1.什么是同源策略
同domain(或ip),同端口,同协议视为同一个域,一个域内的脚本仅仅具有本域内的权限,可以理解为本域脚本只能读写本域内的资源,而无法访问其它域的资源。这种安全限制称为同源策略。
2.什么是跨域?跨域有几种实现形式
概念:只要协议、域名、端口有任何一个不同,都被当作是不同的域。
URL 说明 是否允许通信
http://www.a.com/a.js
http://www.a.com/b.js 同一域名下 允许
-------------------------------
http://www.a.com/lab/a.js
http://www.a.com/script/b.js 同一域名下不同文件夹 允许
-------------------------------
http://www.a.com:8000/a.js
http://www.a.com/b.js 同一域名,不同端口 不允许
-------------------------------
http://www.a.com/a.js
https://www.a.com/b.js 同一域名,不同协议 不允许
-------------------------------
http://www.a.com/a.js
http://70.32.92.74/b.js 域名和域名对应ip 不允许
------------------------------
http://www.a.com/a.js
http://script.a.com/b.js 主域相同,子域不同 不允许
-------------------------------
http://www.a.com/a.js
http://a.com/b.js 同一域名,不同二级域名(同上) 不允许(cookie这种情况下也不允许访问)

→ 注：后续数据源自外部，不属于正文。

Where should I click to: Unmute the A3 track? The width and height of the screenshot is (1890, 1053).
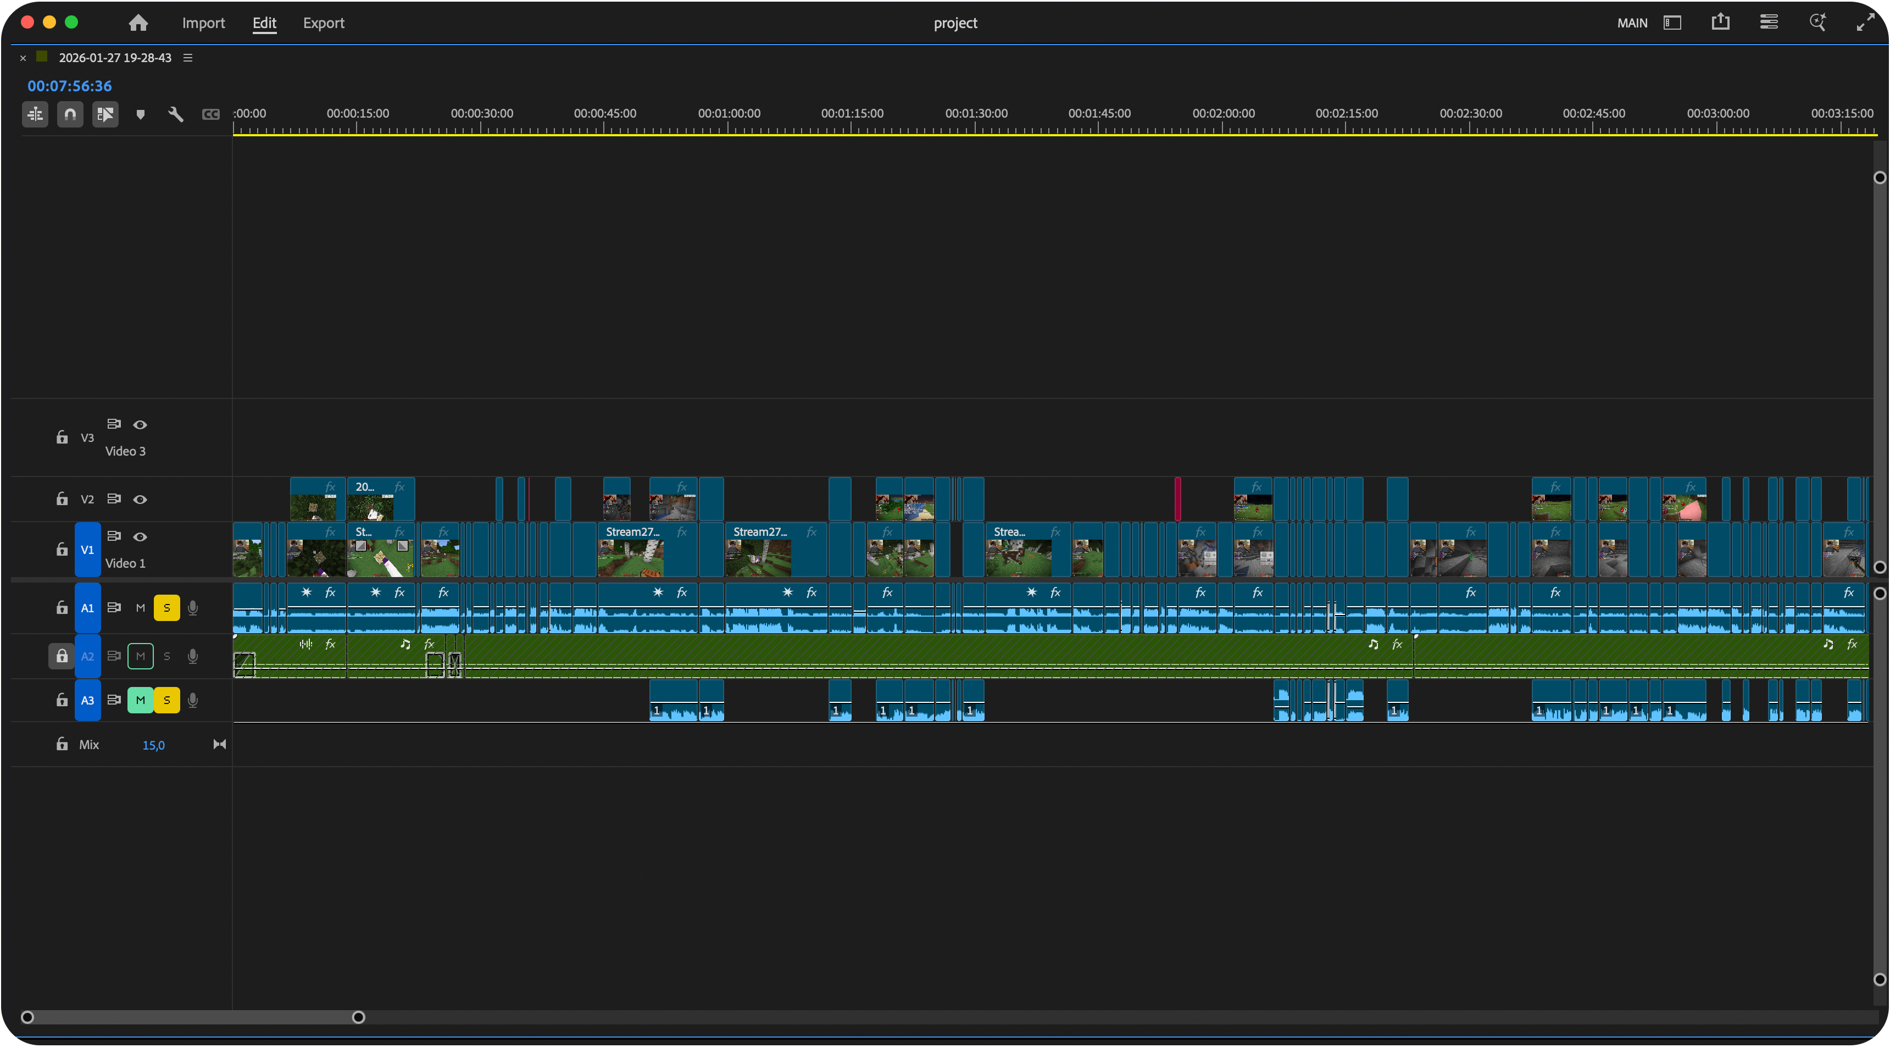click(140, 700)
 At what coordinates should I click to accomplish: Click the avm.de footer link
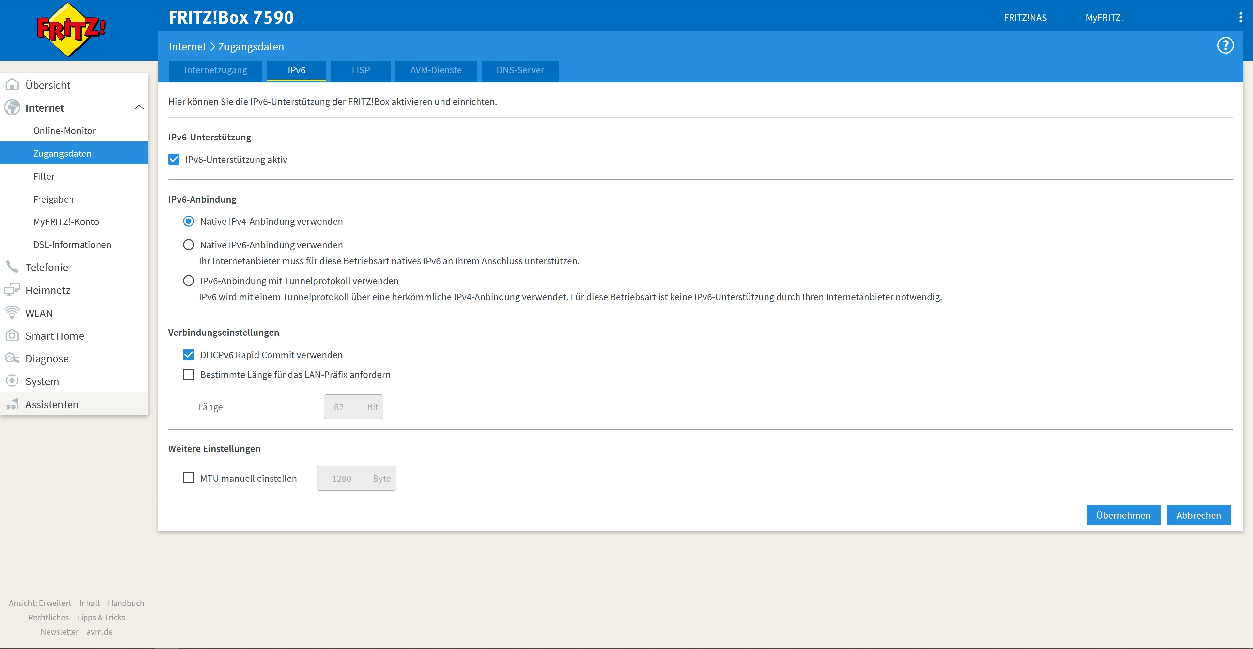tap(99, 631)
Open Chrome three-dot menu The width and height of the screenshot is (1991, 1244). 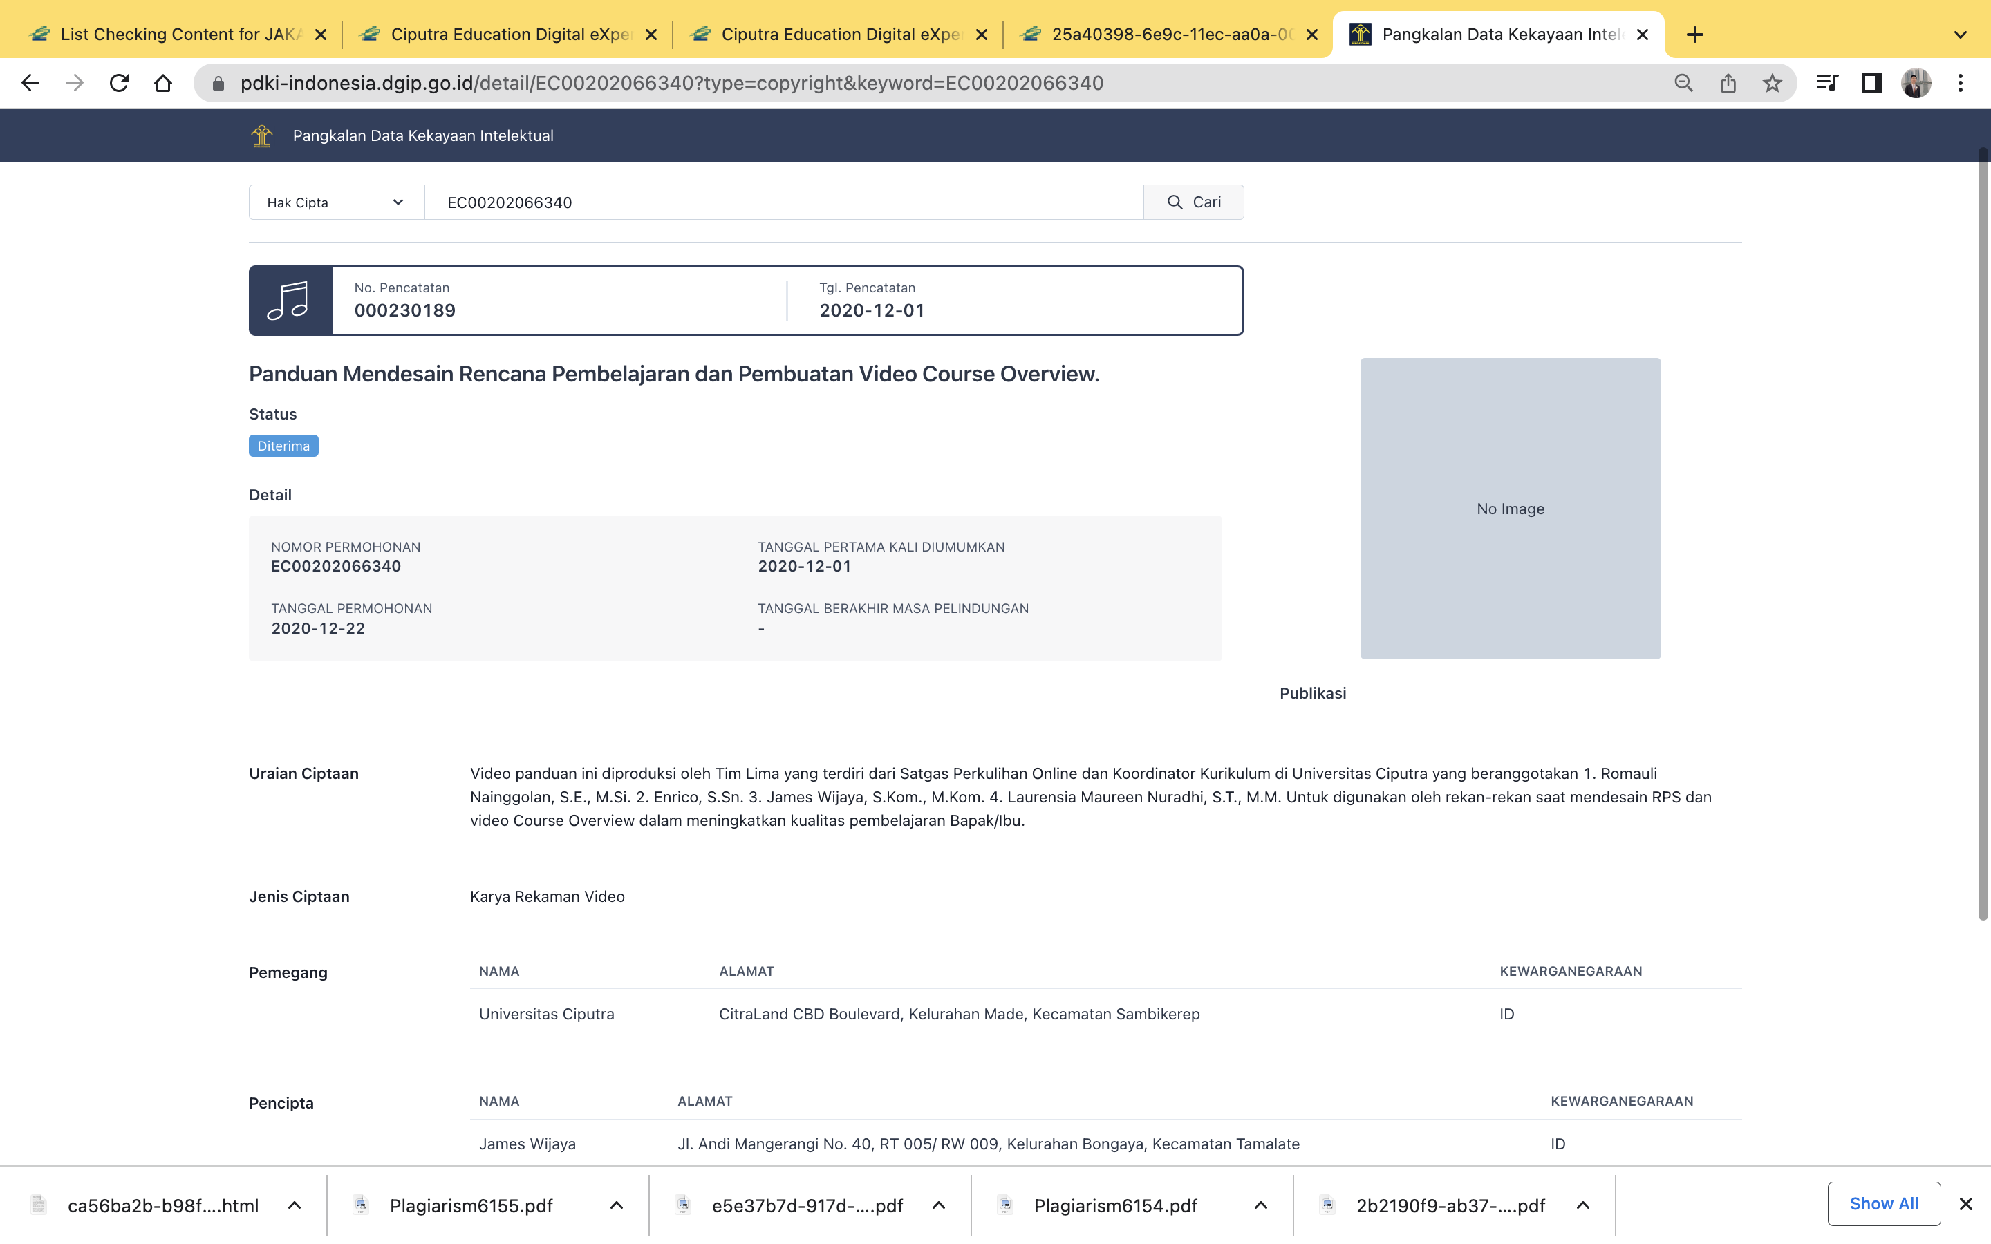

-------------------------------
http://www.cnblogs.com/a.js
http://www.a.com/b.js 不同域名 不允许
跨域实现形式:
- 通过jsonp跨域
- 通过修改document.domain来跨子域
- 使用window.name来进行跨域
- 使用HTML5的window.postMessage方法跨域
3.JSONP 的原理是什么
XMLHttpRequest
不能跨域,但是<script>
标签的src可以跨域,所以jsonp正是利用这个特性来实现的.当需要通讯时,本站脚本创建一个<script>元素,地址指向第三方的API网址,并提供一个回调函数来接收数据(函数名可约定,或通过地址参数传递),第三方产生的响应为json数据的包装(故称之为jsonp,即json padding),形如:callback({"name":"hax","gender":"Male"})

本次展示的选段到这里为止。